*Problem requirements*.
Output the whole listing below exactly, omitting the images.

*Exercise data*.

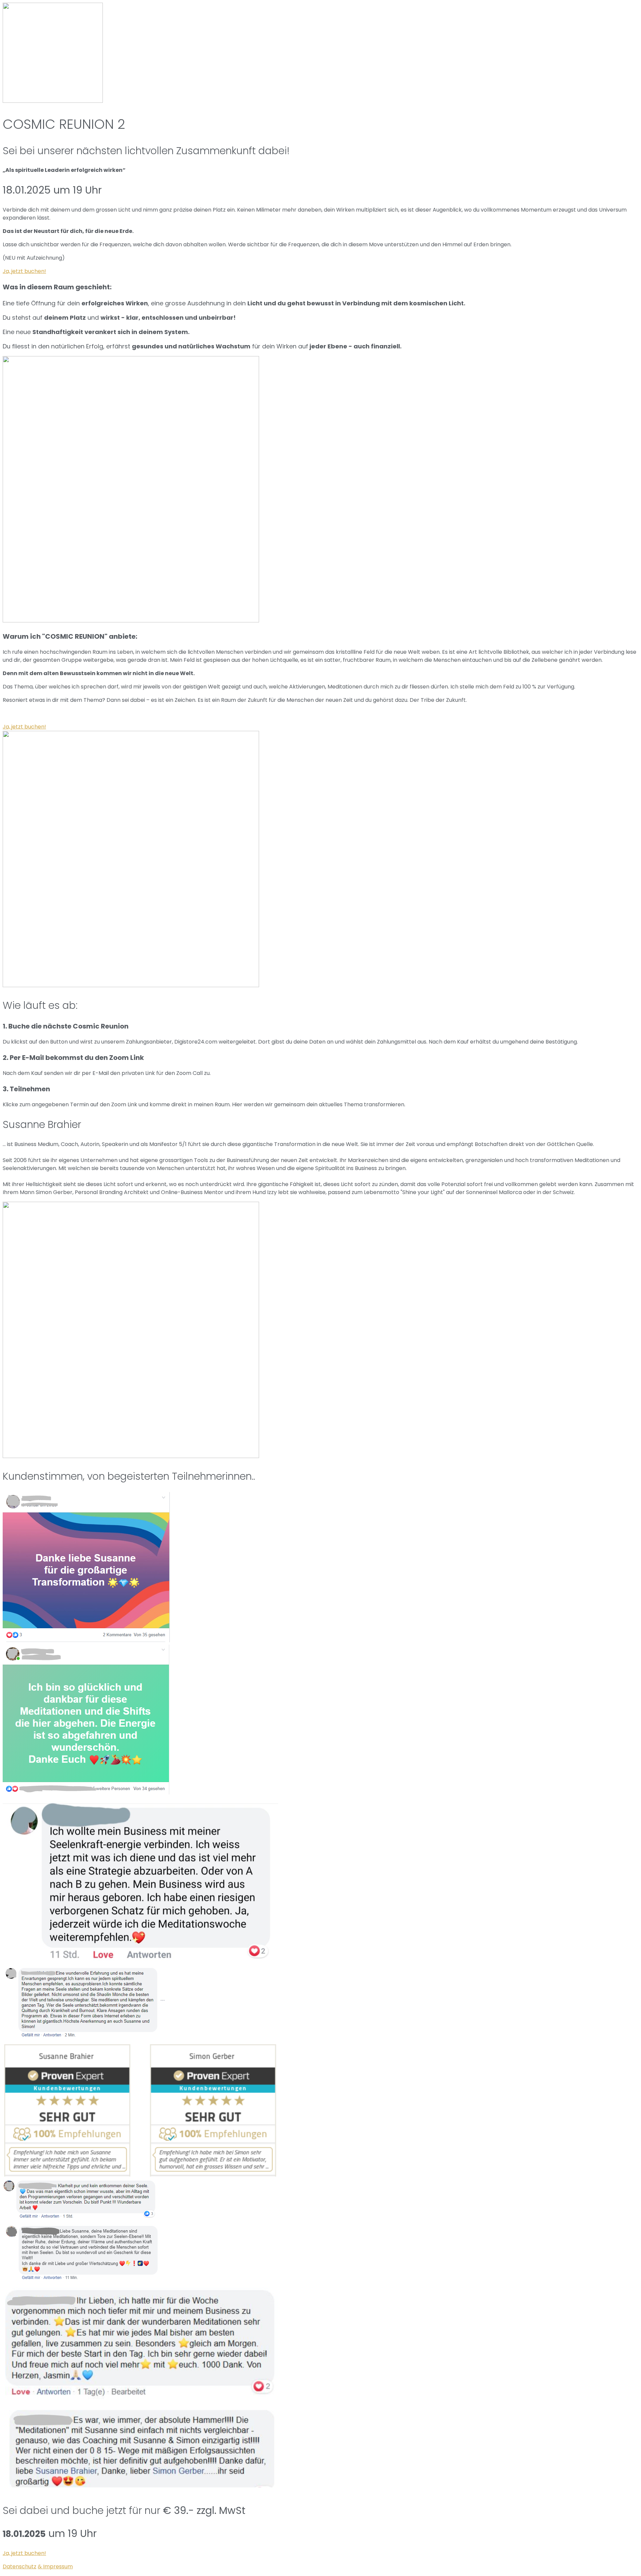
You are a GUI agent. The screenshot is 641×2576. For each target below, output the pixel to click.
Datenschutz (19, 2566)
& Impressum (55, 2566)
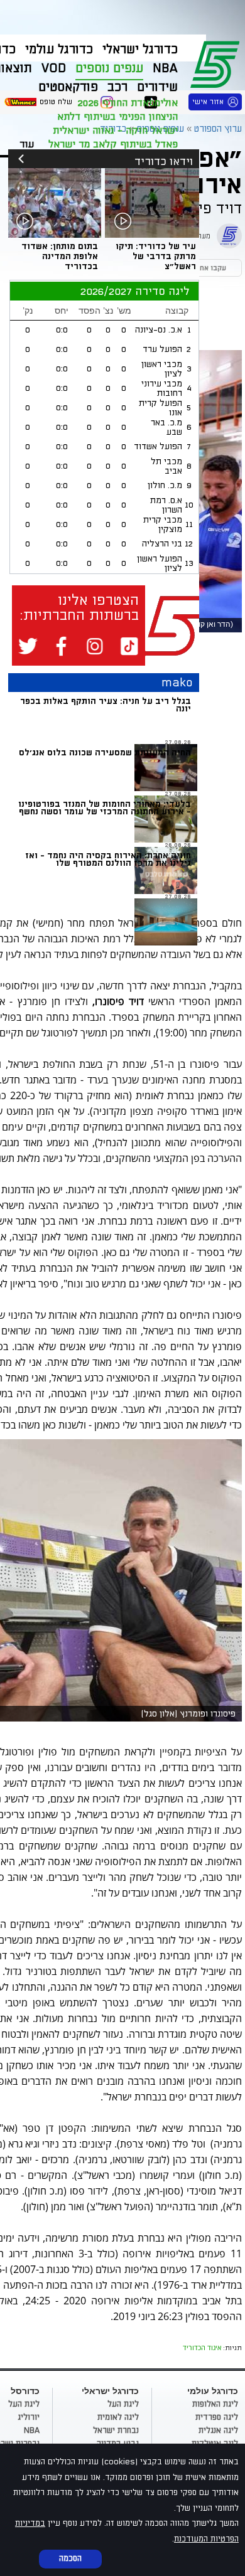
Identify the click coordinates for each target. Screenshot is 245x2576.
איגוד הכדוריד (202, 2347)
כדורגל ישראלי (140, 49)
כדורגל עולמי (59, 49)
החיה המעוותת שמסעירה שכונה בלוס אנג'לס (105, 752)
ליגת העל (123, 2404)
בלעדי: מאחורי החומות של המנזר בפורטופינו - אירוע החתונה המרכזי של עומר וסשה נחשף (104, 808)
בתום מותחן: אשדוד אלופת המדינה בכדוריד (59, 256)
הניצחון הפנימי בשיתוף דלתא (117, 116)
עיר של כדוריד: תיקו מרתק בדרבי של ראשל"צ (156, 256)
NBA (32, 2430)
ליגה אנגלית (218, 2430)
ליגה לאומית (118, 2417)
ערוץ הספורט (217, 63)
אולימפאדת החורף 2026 (127, 102)
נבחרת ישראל (116, 2430)
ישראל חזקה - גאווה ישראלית (115, 130)
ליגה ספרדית (216, 2417)
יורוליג (29, 2417)
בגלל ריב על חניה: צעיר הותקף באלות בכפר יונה (105, 705)
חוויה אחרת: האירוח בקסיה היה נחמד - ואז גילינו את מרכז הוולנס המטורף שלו (108, 859)
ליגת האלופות (215, 2404)
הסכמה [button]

*Problem solution*.
You are a GUI agent. The screenshot is 641×2576. For each target below, output the pixel to click.
Datenschutz (19, 2566)
& Impressum (55, 2566)
Identify the click coordinates for each target. Screenshot is 245x2576.
איגוד הכדוריד (202, 2347)
כדורגל ישראלי (140, 49)
כדורגל עולמי (59, 49)
החיה המעוותת שמסעירה שכונה בלוס אנג'לס (105, 752)
ליגת העל (123, 2404)
בלעדי: מאחורי החומות של המנזר בפורטופינו - אירוע החתונה המרכזי של עומר וסשה נחשף (104, 808)
בתום מותחן: אשדוד אלופת המדינה בכדוריד (59, 256)
הניצחון הפנימי בשיתוף דלתא (117, 116)
עיר של כדוריד: תיקו מרתק בדרבי של ראשל"צ (156, 256)
NBA (32, 2430)
ליגה אנגלית (218, 2430)
ליגה לאומית (118, 2417)
ערוץ הספורט (217, 63)
אולימפאדת החורף 2026 (127, 102)
נבחרת ישראל (116, 2430)
ישראל חזקה - גאווה ישראלית (115, 130)
ליגה ספרדית (216, 2417)
יורוליג (29, 2417)
בגלל ריב על חניה: צעיר הותקף באלות בכפר יונה (105, 705)
חוויה אחרת: האירוח בקסיה היה נחמד - ואז גילינו את מרכז הוולנס המטורף שלו (108, 859)
ליגת האלופות (215, 2404)
הסכמה [button]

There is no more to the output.